Authors: Dervla Murphy
This village is a veritable metropolis – its one shop sells cloth and matches and three men from Lahore are posted here on a six months’ meteorological survey – they almost wept for joy to see someone else from down-country. The area also produces
potatoes
so I’d a luxury dinner with the boys this evening – spuds and stewed clover and ghee. It would have been even more luxurious without the ghee. They make butter here by putting milk in an ill-cured sheepskin and sitting for hours rocking it to and fro on their knees. The whole family takes a turn and eventually you have butter. Then the stuff is put in another, equally ill-cured, skin and buried in the snow for two years. When resurrected the thing is allegedly a delicacy. If you want to be frightfully polite you can describe it as ‘mature’ – and if you survive it you’ll survive anything. Sugar may be obtained by air from Pindi at 6s. a pound if anyone wants it. Nobody does. The people reckon to get enough from mulberries – surely the sweetest of all fruits – which are dried for winter use. Some time ago an American ‘expert’ came to demonstrate a better method of drying fruit, but the locals found it too expensive and have reverted to their traditional way. Incidentally, that American has become a legend in the valleys – they still giggle at the memory of him refusing to drink the spring water from the mountains without first boiling and then chlorinating it, and the kernel of the joke is that he got such violent dysentery in the end that a helicopter had to come from Gilgit to remove him.
I’ve come down a lot in the world today – to 7,800 feet. The Met. boys told me that the temperature in Gupis this last week has been between 80° and 88°. They have a ‘Post Office’ here also and once a week a runner goes to and from Gilgit (literally running in bare feet), armed with a six-foot spear against bears, wolves and leopards.

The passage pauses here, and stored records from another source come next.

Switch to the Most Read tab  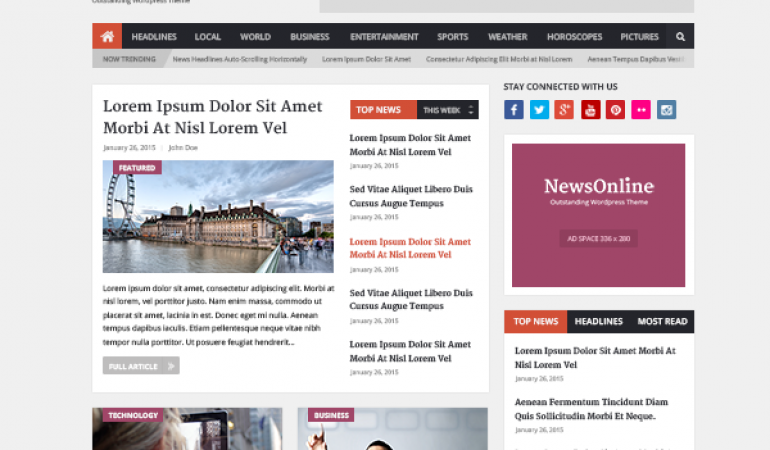click(x=662, y=322)
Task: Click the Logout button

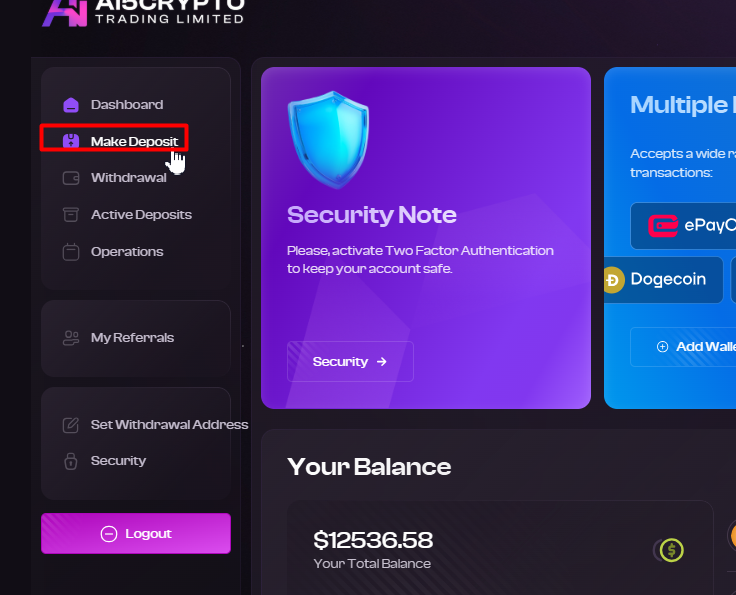Action: click(136, 534)
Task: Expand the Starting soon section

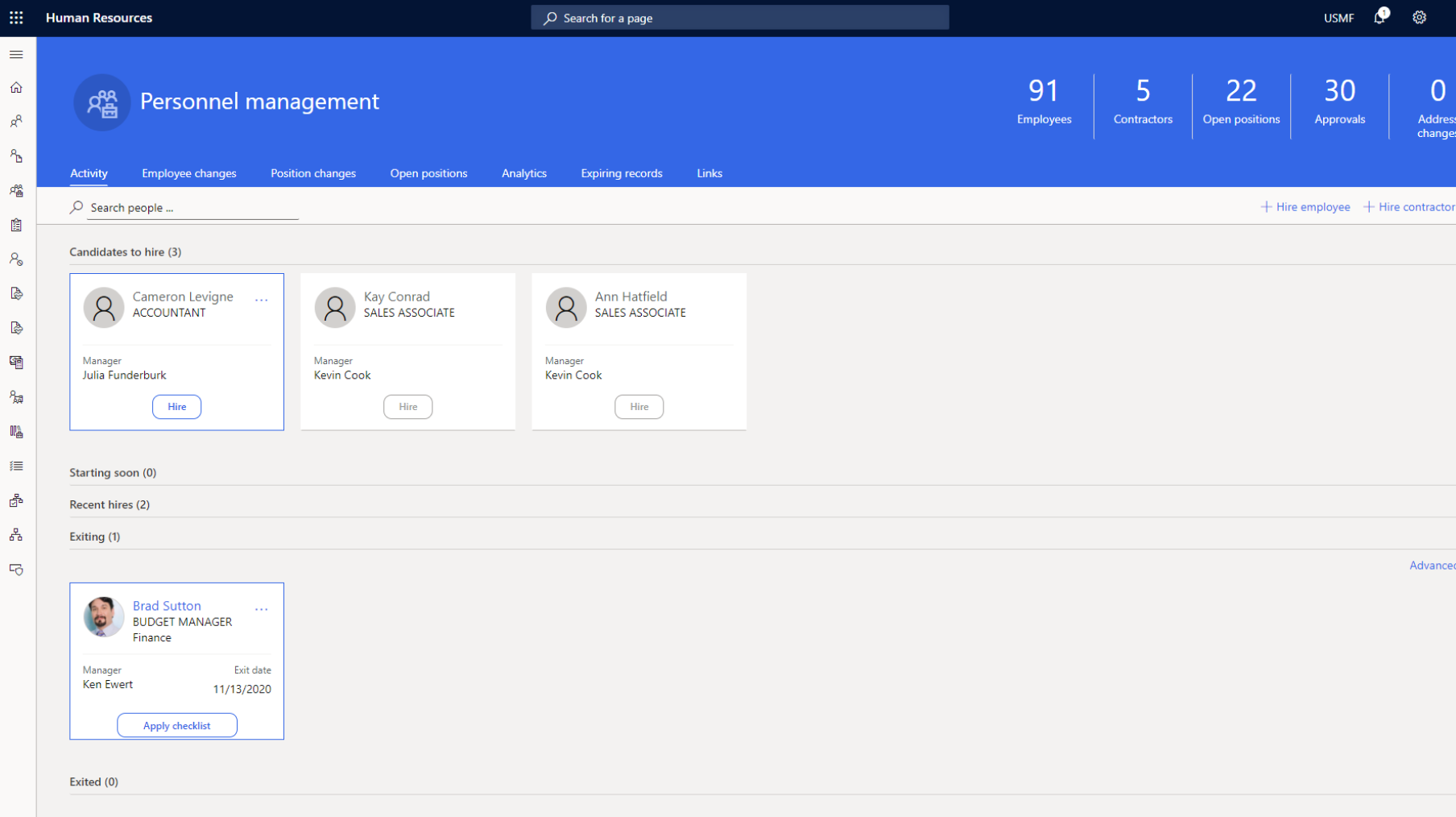Action: (113, 473)
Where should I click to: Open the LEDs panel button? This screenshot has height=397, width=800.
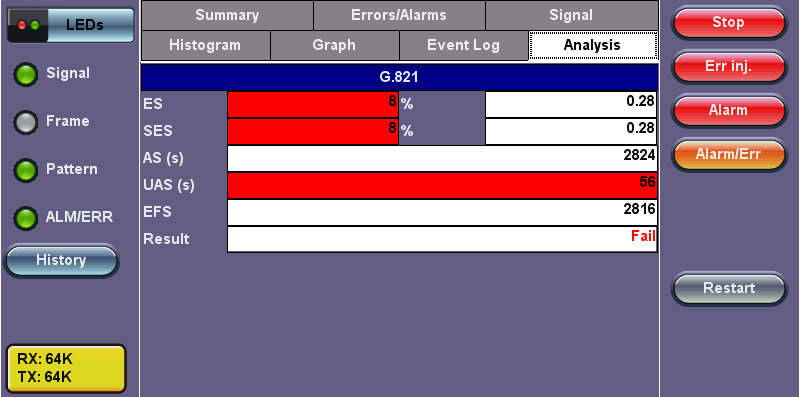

The food situation has improved here since I left a few days ago – apricots are ripe now and everyone can have their fill, gratis, including cattle. These seem a rather exotic fodder for animals but
transport costs are too high for fruit to be sold down-country and the people here can’t eat it all. The enormous trees – like giant oaks – are laden with their crop; and in another few days plums and peaches will be just as plentiful. I notice that, though in general the people are pathetically unhealthy, most have exceptionally good teeth – possibly so much fruit?
We took it easy today, covering only twenty-two miles, during which I had three glorious swims. The barley is ripening fast now and the little fields with their grey stone walls look like patches of pure gold as one gazes down from high up on the opposite mountain. The colouring on every side here is so vivid and clear and the contrasts are so wonderfully effective in their simplicity that I just soak it all up like a sponge and hope the memory will sustain me when I get back to the hell down-country – if I ever do! The Met. boys thought the Babusar Pass would be negotiable by now on foot, though they said it definitely won’t open to jeep traffic this year till mid-July. Apart from being squashed by sliding glaciers (and that would be sheer bad luck and is far less likely than being squashed by a bus in Pindi) they said the nullahs will be the chief menace. There’s a PWD Rest House eight miles from the top, so I’ll be sure of a night’s sleep before crossing. Of course it’s possible I’ll have to give up at some point and return to Gilgit. (Don’t worry – I won’t take any foolish risks. I’ve often wondered what a
wise
risk is and now I know – obviously the sort I take!) I have decided to hitch-hike with Roz from Pindi to Lahore (172 miles), as we will be returning on this road in October, when the weather is more reasonable for cycling; there’s no future in sweating along it for three days during the hottest fortnight of the year.
I forgot to tell you about the pseudo-soccer match I saw in Gupis. Having delivered our herd to their destination Rob was dragging herself (and me) along the road to the Met. office when suddenly I came on the most unexpected sight – a playing field complete with twenty-two youths and a soccer ball. I know very little about soccer,
but enough to realise that this is how it is
not
played. No one ever moved above trotting speed, no one ever tried to tackle anyone else, the referee never used his whistle, the ball was never headed and the two goalies sat cross-legged between the posts most of the time, looking abstracted. The real excitement from a spectator’s point of view was caused by the fact that one side of the field had a sheer drop of 200 feet, so that the main object of all the players was to keep the ball from going into the ravine rather than to kick it between the posts. Of course it frequently
did
go over the edge and then followed a ten-minute interval, while the ‘linesmen’ stationed down there retrieved it, and during this pause everyone lay about in attitudes of utter exhaustion, as though they’d been playing their hearts out. What fascinated me was the way they avoided the ball if someone occasionally (to his own evident astonishment) kicked it hard – both teams showed more speed and agility in getting away from this dangerous missile than they did in pursuing it. The final score, curiously enough, was 0–0.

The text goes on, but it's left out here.